SENSOR FOR GENERATING POWER MANAGEMENT DATA

Abstract

Sensor having a control unit, configured to analyze data available to the sensor, in particular measurement data of the sensor, for generating power management data, the power management data being configured to for select a power saving mode from a plurality of available power saving modes of a wireless module (103) of the sensor and/or for controlling the times of measurement intervals of the sensor and/or for power management of the sensor.

Claims

1. A sensor, comprising: a control unit configured to analyze data available to the sensor, in particular measurement data of the sensor, to generate power management data; and a wireless module configured to transmit measurement data, wherein the power management data is configured to select a power saving mode of the wireless module from a plurality of available power saving modes and/or to control the times of measurement intervals of the sensor and/or to power manage the sensor.

2. The sensor according to claim 1, wherein the plurality of available power saving modes include a Power Saving Mode (PSM).

3. The sensor according to claim 1, wherein the plurality of available power saving modes include an extended discontinuous reception (eDRX) mode.

4. The sensor according to claim 1, wherein the plurality of available power saving modes include disabling the wireless module.

5. The sensor according to claim 1, wherein the control unit, when analyzing the data available from the sensor and selecting the power saving mode from the plurality of available power saving modes, takes into account the energy required when operating the power saving mode.

6. The sensor according to claim 1, wherein the control unit, when analyzing the data available from the sensor and selecting the power saving mode from the plurality of available power saving modes, takes into account the maximum allowable duration in the power saving mode until communication must occur again.

7. The sensor according to claim 1, wherein the control unit, when analyzing the data available from the sensor and selecting the power saving mode from the plurality of available power saving modes, takes into account the power required for re-registration or re-dialing into the communication network.

8. The sensor according to claim 1, wherein the control unit, when analyzing the data available from the sensor and when selecting the power saving mode from the plurality of available power saving modes, takes into account external influences, such as temperature, utilization of a radio channel, or a movement of the sensor.

9. The sensor according to claim 1, wherein the control unit, when analyzing the data available from the sensor and selecting the power saving mode from the plurality of available power saving modes, takes into account the frequency of the current measurements.

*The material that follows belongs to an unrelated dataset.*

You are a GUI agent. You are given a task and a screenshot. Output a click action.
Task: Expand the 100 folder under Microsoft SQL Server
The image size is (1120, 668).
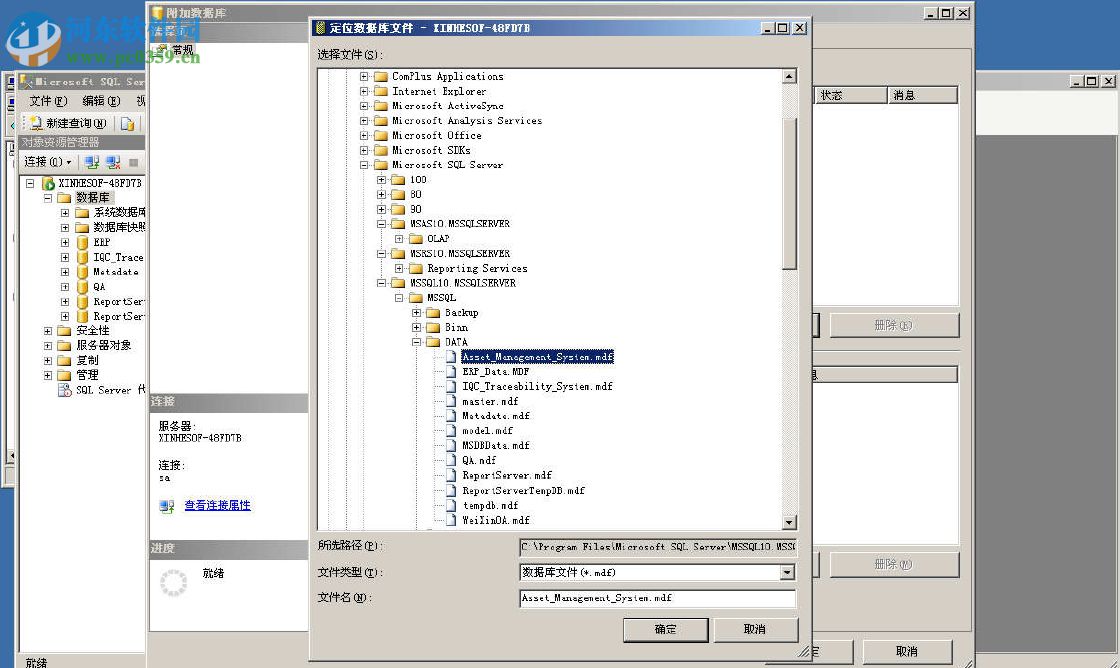tap(382, 179)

10. A control unit for a sensor, configured to analyze data available to the sensor, in particular measurement data of the sensor, for generating power management data, wherein the power management data is configured to select a power saving mode from a plurality of available power saving modes of a wireless module of the sensor and/or to control the times of measurement intervals of the sensor and/or to power manage the sensor.

11. A control unit according to claim 10, wherein the control unit is arranged remotely from the sensor.

12. A measuring system configured to autonomously generate power management data for controlling measuring intervals and for power management of sensors, comprising: the sensor according to claim 1; and the control unit according to claim 10 and/or a computing unit, each configured to store the power management data and to forward the stored power management data to a second sensor of the measuring system.

13. A method for scheduling measurement intervals and power management of a sensor, the method comprising: analyzing data available to the sensor, in particular measurement data from the sensor, to generate power management data, wherein the power management data is configured to select a power saving mode from a plurality of available power saving modes of a wireless module of the sensor and/or to control the times of measurement intervals of the sensor and/or to power manage the sensor.

14. A program element that, when executed on a control unit or a computing unit of a sensor, instructs the control unit or the computing unit to perform the following step: analyzing data available to the sensor, in particular measurement data from the sensor, to generate power management data, wherein the power management data is configured to select a power saving mode from a plurality of available power saving modes of a wireless module of the sensor and/or to control the times of measurement intervals of the sensor and/or to power manage the sensor.

15. (canceled)

16. (canceled)

Description

BRIEF DESCRIPTION OF THE FIGURES

[0040] FIG. 1 shows a time diagram of measurement intervals of two sensors.

[0041] FIG. 2 shows another time diagram of measurement intervals.

[0042] FIG. 3 shows an overview with examples of possible data sources for self-learning sensors.

[0043] FIG. 4 shows a measuring system according to an embodiment.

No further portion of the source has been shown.